From a business standpoint, it makes some sense to throttle the gaming supply some. Not to the point of surrendering the market to someone else probably, but to a measurable degree.
ksec
2 hours ago
We will have to wait and see but my bet is that Nvidia will move to Leading Edge node N2 earlier now they have the Margin to work with. Both Hopper and Blackwell were too late in the design cycle. The AI hype and continue to buy the latest and great leaving Gaming at a mainstream node.
Nvidia using Mainstream node has always been the norm considering most Fab capacity always goes to Mobile SoC first. But I expect the internet / gamers will be angry anyway because Nvidia does not provide them with the latest and greatest.

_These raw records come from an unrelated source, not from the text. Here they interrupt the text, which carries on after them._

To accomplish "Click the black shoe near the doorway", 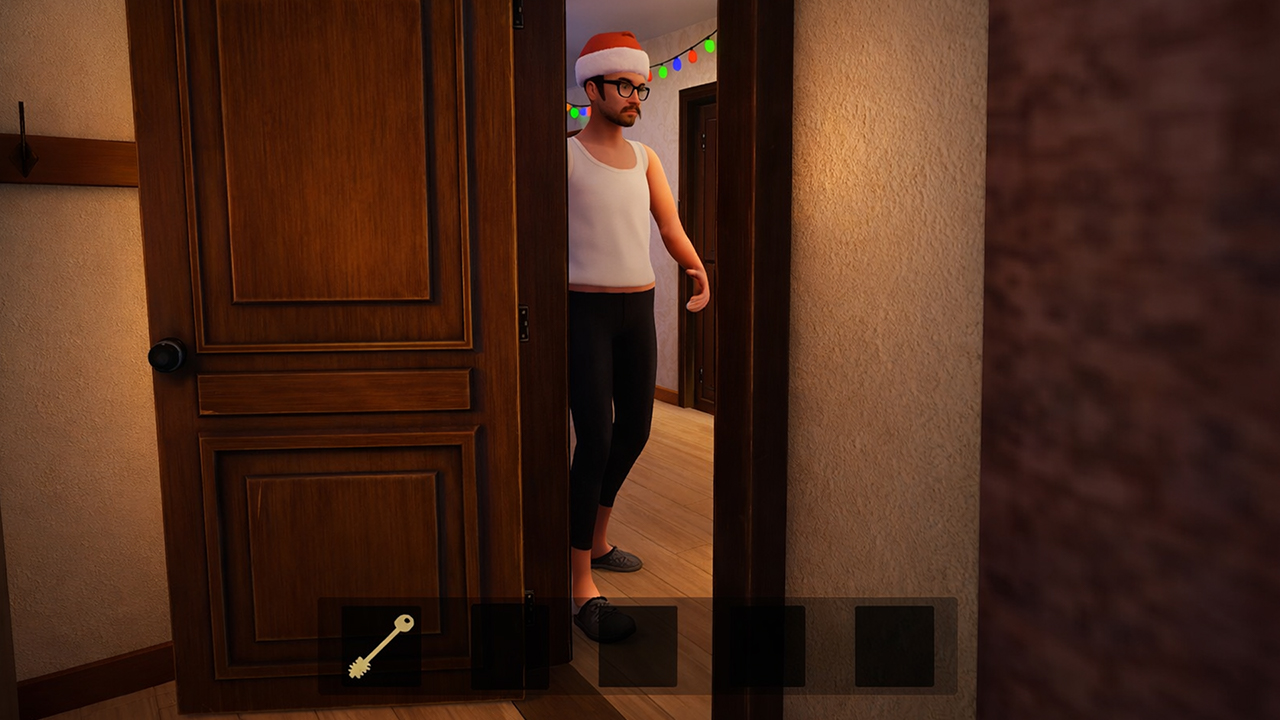I will (607, 618).
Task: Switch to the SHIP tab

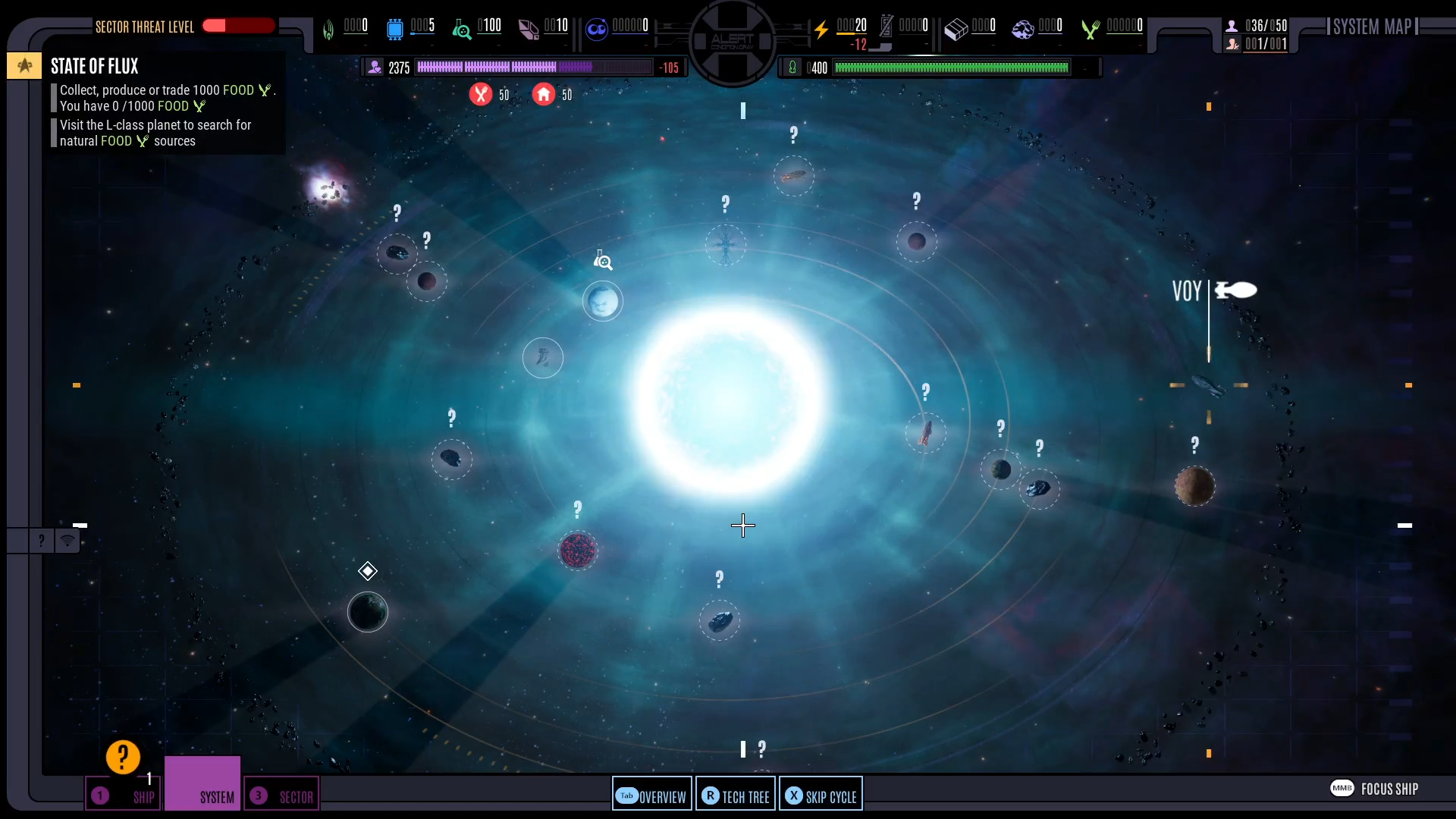Action: point(124,795)
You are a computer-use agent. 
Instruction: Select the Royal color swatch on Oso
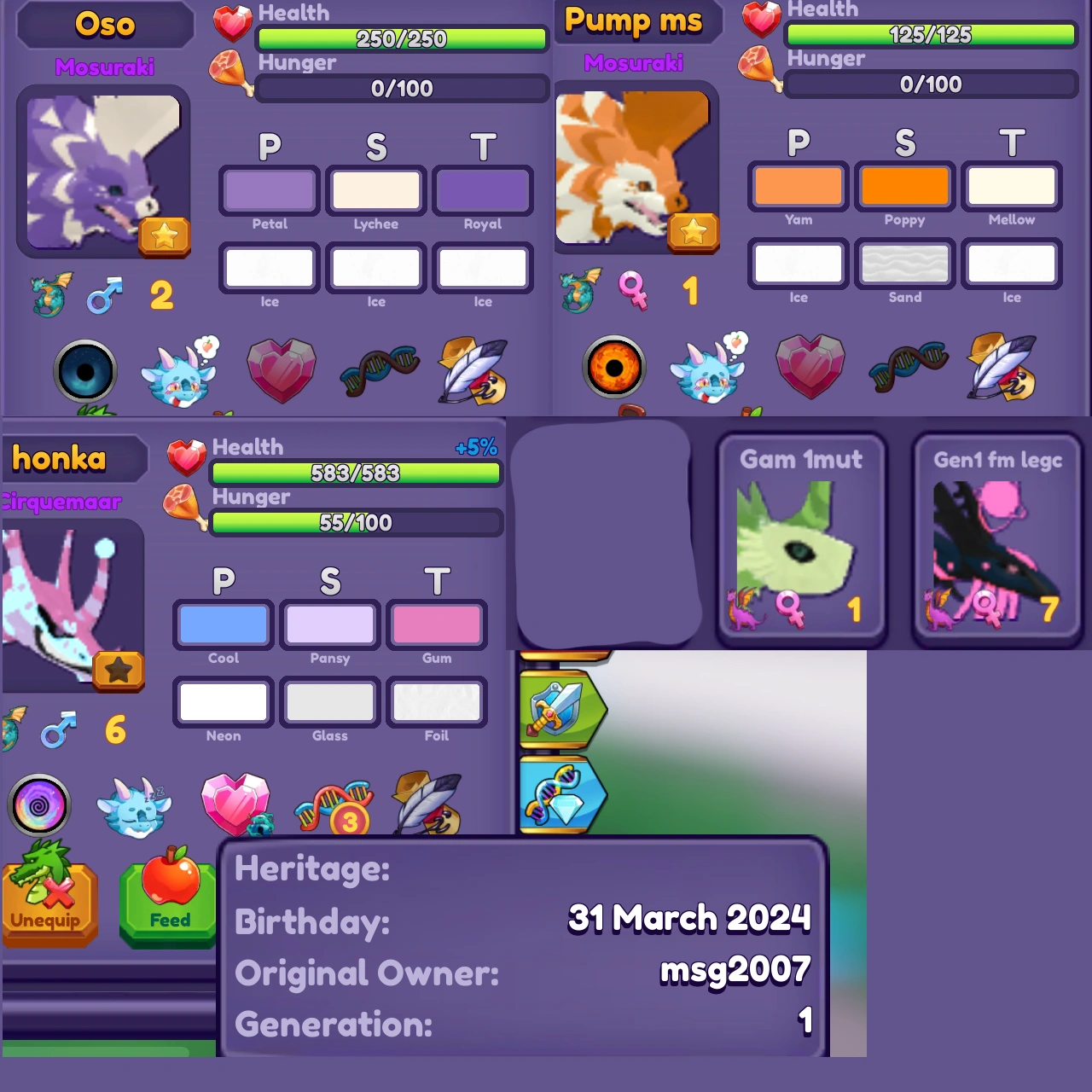483,191
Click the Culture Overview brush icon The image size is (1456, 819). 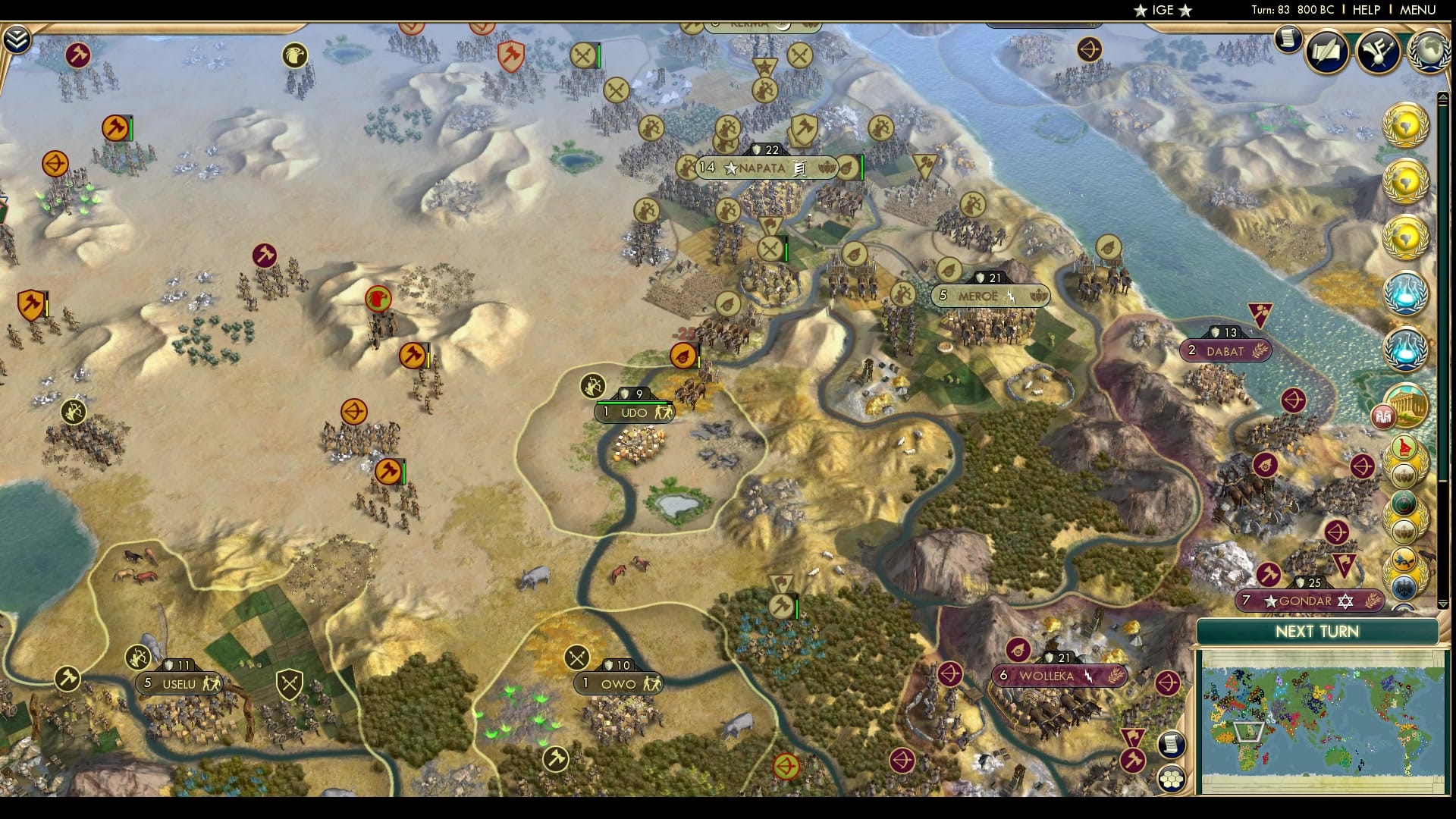coord(1378,53)
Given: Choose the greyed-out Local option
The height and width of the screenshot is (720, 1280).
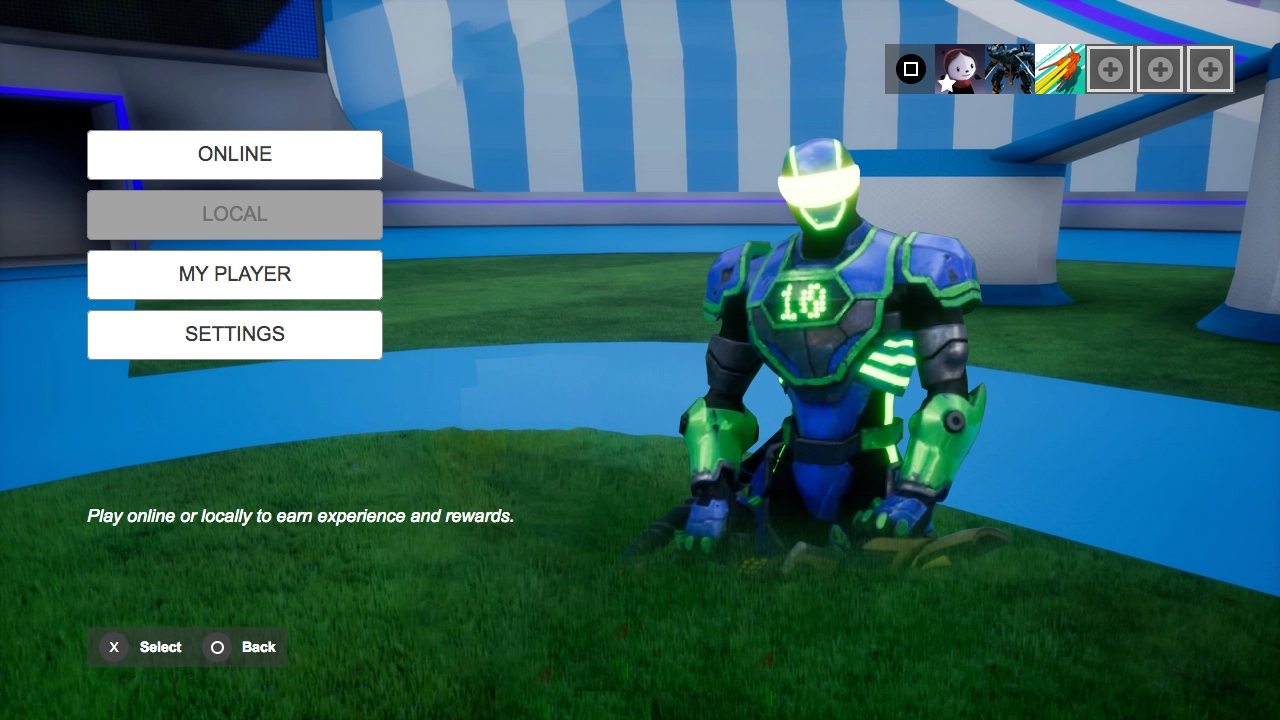Looking at the screenshot, I should point(235,215).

In reality the extra R&D cost for designing with leading edge will be amortised by all the AI order which give Nvidia competitive advantage at the consumer level when they compete. That is assuming there are competition because most recent data have shown Nvidia owning 90%+ of discreet market share, 9% for AMD and 1% for Intel.
_s
6 hours ago
AMD owns a lot of the consumer market already; handhelds, consoles, desktop rigs and mobile ... they are not a small player.
utopiah
6 hours ago
They said "smaller" not small.
tstrimple
4 hours ago
Literally the only thing I've encountered regarding LLMS and AGI is morons stating that LLMs will never become AGI. I literally have no idea where the AGI arguments are coming from. No one who I've ever worked with who uses LLMs is talking about AGI. It's just a fucking distraction from actually usable tools right now. Is there anything except a strawman for LLM AGI?
cherryteastain
4 hours ago
Sam Altman [1] certainly seems to talk about AGI quite a bit
ACCount37
4 hours ago
Honestly, I wouldn't be surprised if a system that's an LLM at its core can attain AGI. With nothing but incremental advances in architecture, scaffolding, training and raw scale.
Mostly the training. I put less and less weight on "LLMs are fundamentally flawed" and more and more of it on "you're training them wrong". Too many "fundamental limitations" of LLMs are ones you can move the needle on with better training alone.
The foundation of LLM is flexible and capable, and the list of "capabilities that are exclusive to human mind" is ever shrinking.